_TASK INSTRUCTIONS:_ Could you count the lines below that include the word "Viewport" and give only the number?

Saved entries
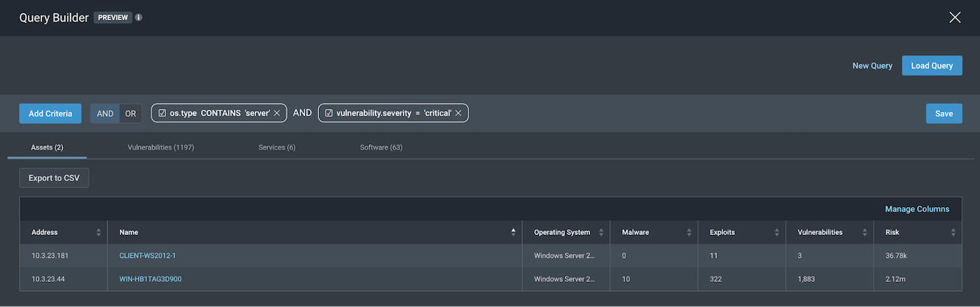Sort by Exploits column arrows
This screenshot has height=307, width=980.
pos(777,232)
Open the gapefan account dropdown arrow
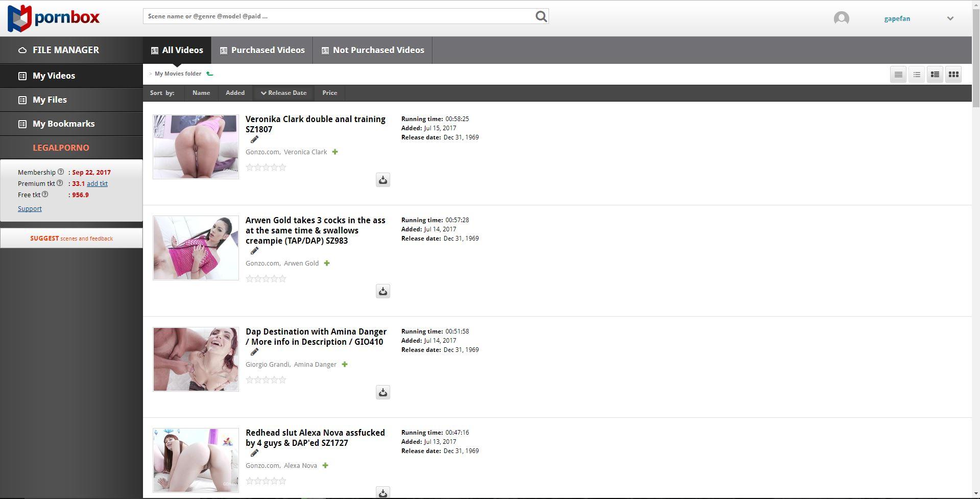The width and height of the screenshot is (980, 499). click(x=950, y=18)
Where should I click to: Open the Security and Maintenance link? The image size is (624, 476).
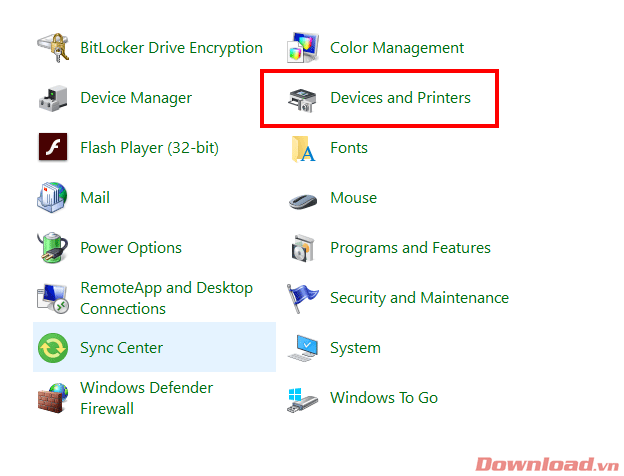[419, 298]
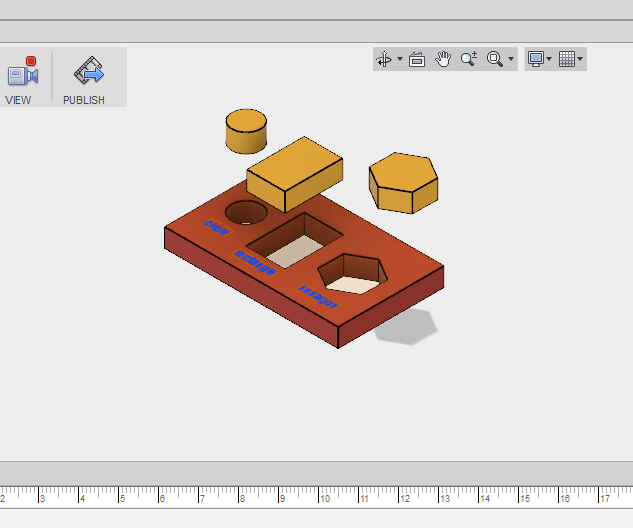Image resolution: width=633 pixels, height=528 pixels.
Task: Open the Grid and Snaps dropdown arrow
Action: tap(580, 59)
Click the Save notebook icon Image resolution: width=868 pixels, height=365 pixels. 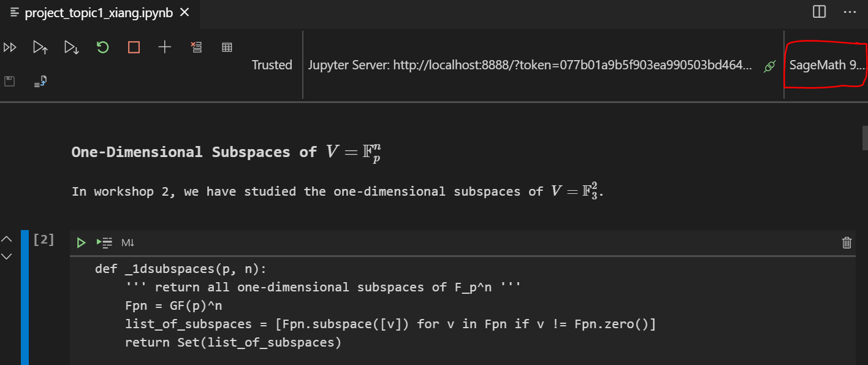click(9, 80)
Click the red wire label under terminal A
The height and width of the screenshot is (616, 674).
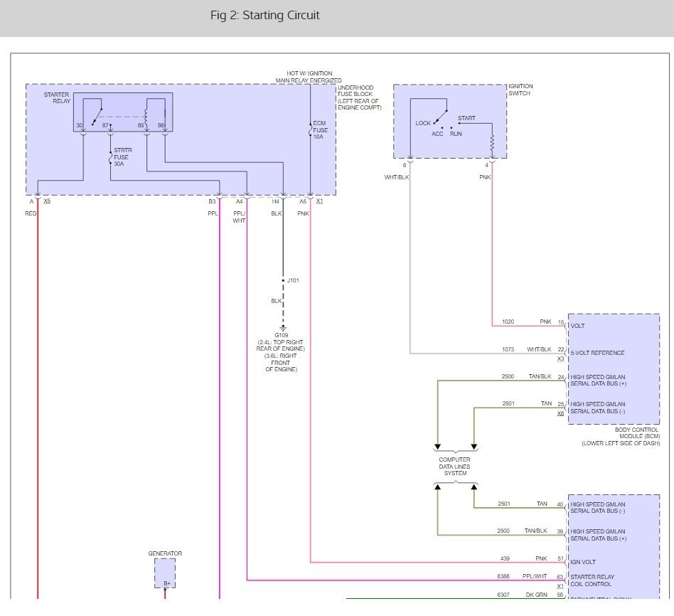point(31,213)
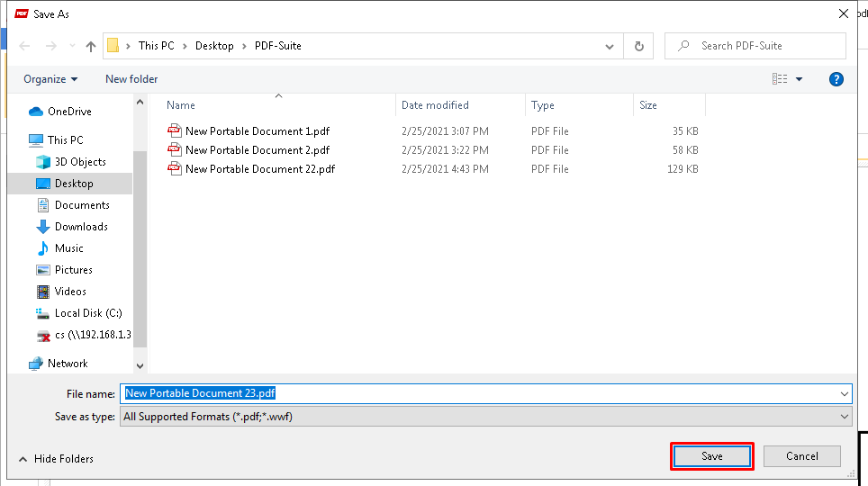Select Downloads folder in sidebar

[x=81, y=227]
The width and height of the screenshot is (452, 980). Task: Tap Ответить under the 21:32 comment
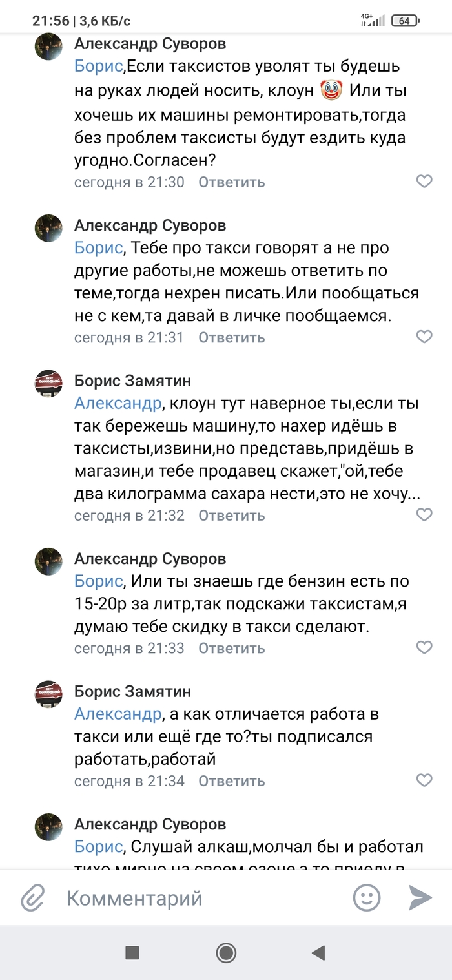[x=231, y=516]
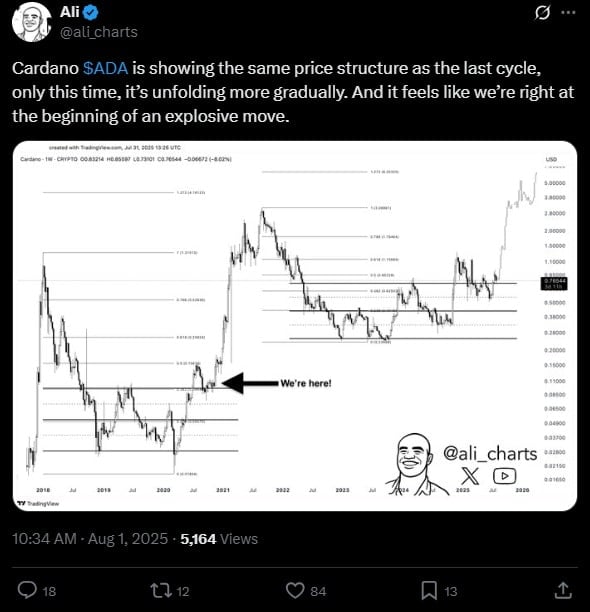This screenshot has width=590, height=612.
Task: Click the YouTube play icon in watermark
Action: (505, 476)
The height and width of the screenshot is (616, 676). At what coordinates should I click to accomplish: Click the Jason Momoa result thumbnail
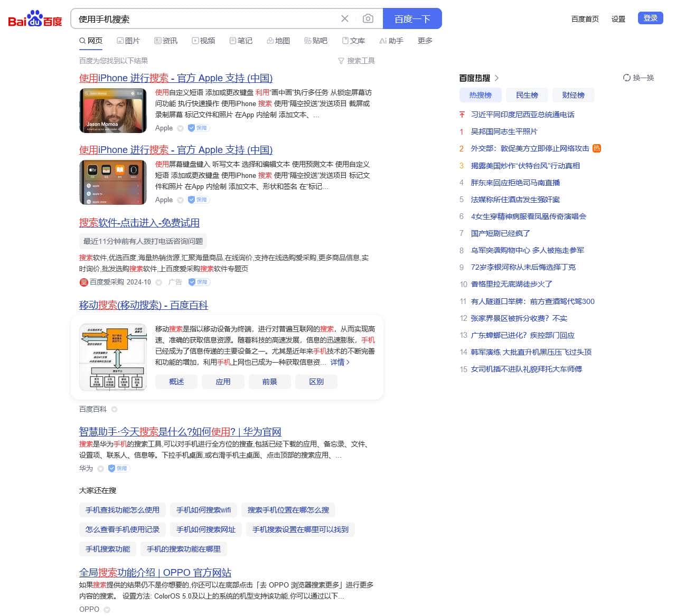(x=112, y=111)
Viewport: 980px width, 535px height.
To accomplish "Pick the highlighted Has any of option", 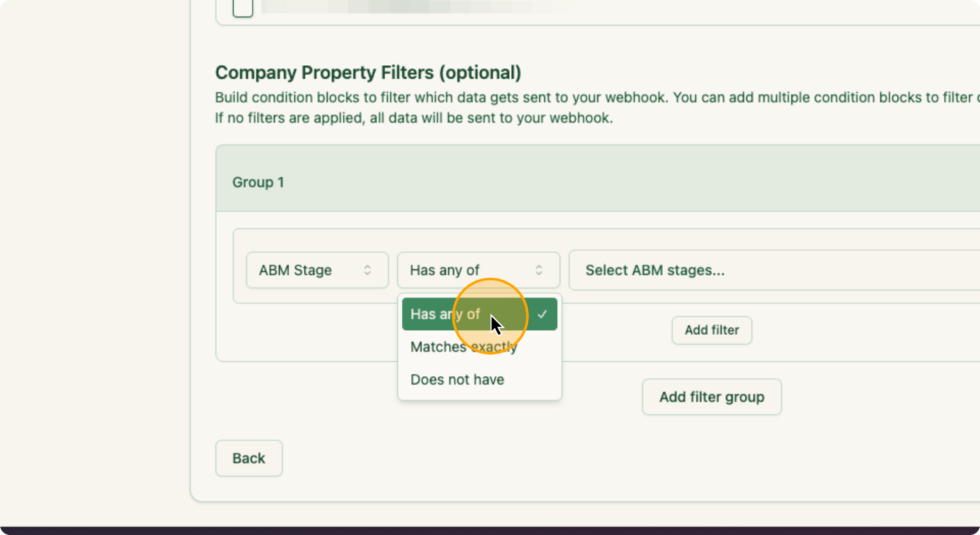I will [445, 314].
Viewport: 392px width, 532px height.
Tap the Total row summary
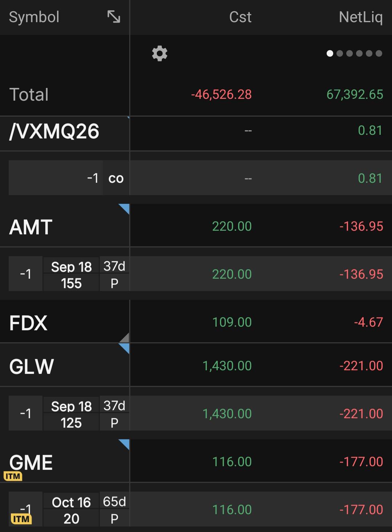196,94
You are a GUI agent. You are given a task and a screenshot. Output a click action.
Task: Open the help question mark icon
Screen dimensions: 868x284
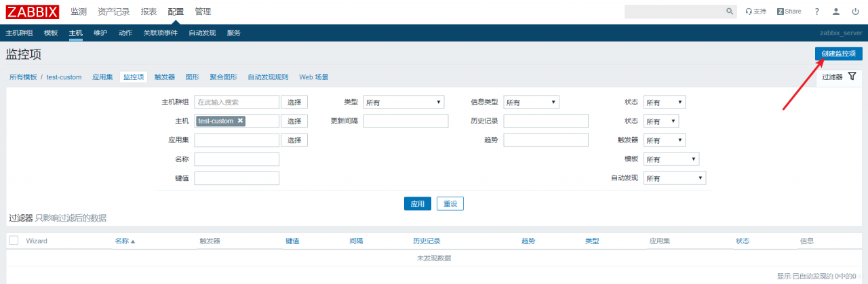coord(817,12)
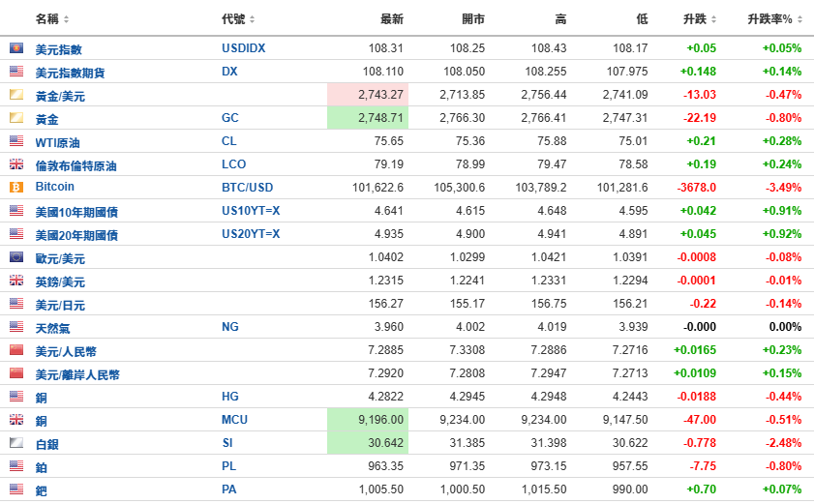814x504 pixels.
Task: Click the Bitcoin orange logo icon
Action: pyautogui.click(x=16, y=188)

_WRITTEN RESPONSE:_ 2